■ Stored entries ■
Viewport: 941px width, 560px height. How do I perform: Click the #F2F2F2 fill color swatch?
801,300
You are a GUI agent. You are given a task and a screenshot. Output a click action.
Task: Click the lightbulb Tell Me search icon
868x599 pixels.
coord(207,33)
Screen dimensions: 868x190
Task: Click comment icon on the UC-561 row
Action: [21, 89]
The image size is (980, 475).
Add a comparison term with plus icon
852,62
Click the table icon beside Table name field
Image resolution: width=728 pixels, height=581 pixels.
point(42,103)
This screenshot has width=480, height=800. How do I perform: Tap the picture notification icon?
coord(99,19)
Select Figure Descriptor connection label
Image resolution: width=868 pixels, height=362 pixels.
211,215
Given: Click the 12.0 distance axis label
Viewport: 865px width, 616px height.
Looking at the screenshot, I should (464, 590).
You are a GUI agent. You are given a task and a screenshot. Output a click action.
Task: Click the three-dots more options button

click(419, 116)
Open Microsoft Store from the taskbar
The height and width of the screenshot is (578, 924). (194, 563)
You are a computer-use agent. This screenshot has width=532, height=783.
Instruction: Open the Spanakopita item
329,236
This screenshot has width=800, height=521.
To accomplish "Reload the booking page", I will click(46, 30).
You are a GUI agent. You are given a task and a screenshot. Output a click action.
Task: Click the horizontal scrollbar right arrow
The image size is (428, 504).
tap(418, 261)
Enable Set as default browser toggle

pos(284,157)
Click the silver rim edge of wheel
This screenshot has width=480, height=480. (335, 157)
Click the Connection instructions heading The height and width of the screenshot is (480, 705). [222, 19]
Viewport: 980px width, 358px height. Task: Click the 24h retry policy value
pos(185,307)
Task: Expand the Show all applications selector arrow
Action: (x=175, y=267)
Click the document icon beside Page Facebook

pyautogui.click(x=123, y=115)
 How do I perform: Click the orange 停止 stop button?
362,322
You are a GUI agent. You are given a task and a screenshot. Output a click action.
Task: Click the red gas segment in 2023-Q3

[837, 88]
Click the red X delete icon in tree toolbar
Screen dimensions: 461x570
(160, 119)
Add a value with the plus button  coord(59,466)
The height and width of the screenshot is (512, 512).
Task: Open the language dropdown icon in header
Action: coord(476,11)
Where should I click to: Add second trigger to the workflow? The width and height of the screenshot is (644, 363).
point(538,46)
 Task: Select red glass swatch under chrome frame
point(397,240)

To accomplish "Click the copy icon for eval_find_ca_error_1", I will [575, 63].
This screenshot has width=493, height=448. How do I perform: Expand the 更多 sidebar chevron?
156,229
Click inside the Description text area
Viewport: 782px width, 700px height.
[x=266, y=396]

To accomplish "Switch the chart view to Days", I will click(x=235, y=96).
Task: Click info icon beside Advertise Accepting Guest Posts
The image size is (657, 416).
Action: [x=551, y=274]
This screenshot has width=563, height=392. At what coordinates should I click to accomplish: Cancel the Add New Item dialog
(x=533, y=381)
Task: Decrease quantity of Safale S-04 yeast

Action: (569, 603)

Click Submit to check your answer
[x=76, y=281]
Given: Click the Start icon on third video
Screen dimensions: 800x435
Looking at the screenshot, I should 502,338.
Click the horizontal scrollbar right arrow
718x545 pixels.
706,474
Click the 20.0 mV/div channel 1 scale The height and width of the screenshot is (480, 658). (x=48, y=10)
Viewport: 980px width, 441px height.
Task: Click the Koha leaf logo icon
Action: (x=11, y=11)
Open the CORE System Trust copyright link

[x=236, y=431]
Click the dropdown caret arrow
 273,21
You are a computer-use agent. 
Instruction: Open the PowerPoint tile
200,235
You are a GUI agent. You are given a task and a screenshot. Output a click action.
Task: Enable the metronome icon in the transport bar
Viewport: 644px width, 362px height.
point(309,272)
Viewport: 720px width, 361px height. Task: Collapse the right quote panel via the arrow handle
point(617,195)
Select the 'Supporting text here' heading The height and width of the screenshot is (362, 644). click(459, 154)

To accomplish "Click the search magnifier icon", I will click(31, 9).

■ Activity ■
Output every entry exactly as given.

■ Finished exercise ■
Viewport: 941px width, 560px height. How do I perform: Click the #F2F2F2 fill color swatch?
801,300
You are a GUI agent. You are given a task and a screenshot. Output a click action.
Task: Click the lightbulb Tell Me search icon
868x599 pixels.
coord(207,33)
Screen dimensions: 868x190
Task: Click comment icon on the UC-561 row
Action: [21, 89]
The image size is (980, 475).
Add a comparison term with plus icon
852,62
Click the table icon beside Table name field
Image resolution: width=728 pixels, height=581 pixels.
point(42,103)
This screenshot has width=480, height=800. How do I perform: Tap the picture notification icon?
coord(99,19)
Select Figure Descriptor connection label
Image resolution: width=868 pixels, height=362 pixels.
211,215
Given: Click the 12.0 distance axis label
Viewport: 865px width, 616px height.
Looking at the screenshot, I should (464, 590).
You are a GUI agent. You are given a task and a screenshot. Output a click action.
Task: Click the three-dots more options button

click(419, 116)
Open Microsoft Store from the taskbar
The height and width of the screenshot is (578, 924). (194, 563)
You are a computer-use agent. This screenshot has width=532, height=783.
Instruction: Open the Spanakopita item
329,236
This screenshot has width=800, height=521.
To accomplish "Reload the booking page", I will click(46, 30).
You are a GUI agent. You are given a task and a screenshot. Output a click action.
Task: Click the horizontal scrollbar right arrow
The image size is (428, 504).
tap(418, 261)
Enable Set as default browser toggle

pos(284,157)
Click the silver rim edge of wheel
This screenshot has width=480, height=480. (335, 157)
Click the Connection instructions heading The height and width of the screenshot is (480, 705). [222, 19]
Viewport: 980px width, 358px height. Task: Click the 24h retry policy value
pos(185,307)
Task: Expand the Show all applications selector arrow
Action: (x=175, y=267)
Click the document icon beside Page Facebook

pyautogui.click(x=123, y=115)
 How do I perform: Click the orange 停止 stop button?
362,322
You are a GUI agent. You are given a task and a screenshot. Output a click action.
Task: Click the red gas segment in 2023-Q3

[837, 88]
Click the red X delete icon in tree toolbar
Screen dimensions: 461x570
(160, 119)
Add a value with the plus button  coord(59,466)
The height and width of the screenshot is (512, 512).
Task: Open the language dropdown icon in header
Action: coord(476,11)
Where should I click to: Add second trigger to the workflow? The width and height of the screenshot is (644, 363).
point(538,46)
 Task: Select red glass swatch under chrome frame
point(397,240)

To accomplish "Click the copy icon for eval_find_ca_error_1", I will [575, 63].
This screenshot has width=493, height=448. How do I perform: Expand the 更多 sidebar chevron?
156,229
Click inside the Description text area
Viewport: 782px width, 700px height.
[x=266, y=396]

To accomplish "Switch the chart view to Days", I will click(x=235, y=96).
Task: Click info icon beside Advertise Accepting Guest Posts
The image size is (657, 416).
Action: [x=551, y=274]
This screenshot has width=563, height=392. At what coordinates should I click to accomplish: Cancel the Add New Item dialog
(x=533, y=381)
Task: Decrease quantity of Safale S-04 yeast

Action: (569, 603)

Click Submit to check your answer
[x=76, y=281]
Given: Click the Start icon on third video
Screen dimensions: 800x435
Looking at the screenshot, I should 502,338.
Click the horizontal scrollbar right arrow
718x545 pixels.
706,474
Click the 20.0 mV/div channel 1 scale The height and width of the screenshot is (480, 658). (x=48, y=10)
Viewport: 980px width, 441px height.
Task: Click the Koha leaf logo icon
Action: (x=11, y=11)
Open the CORE System Trust copyright link

[x=236, y=431]
Click the dropdown caret arrow
 273,21
You are a computer-use agent. 
Instruction: Open the PowerPoint tile
200,235
You are a GUI agent. You are given a task and a screenshot. Output a click action.
Task: Enable the metronome icon in the transport bar
Viewport: 644px width, 362px height.
point(309,272)
Viewport: 720px width, 361px height. Task: Collapse the right quote panel via the arrow handle
point(617,195)
Select the 'Supporting text here' heading The height and width of the screenshot is (362, 644). click(459, 154)

To accomplish "Click the search magnifier icon", I will click(31, 9).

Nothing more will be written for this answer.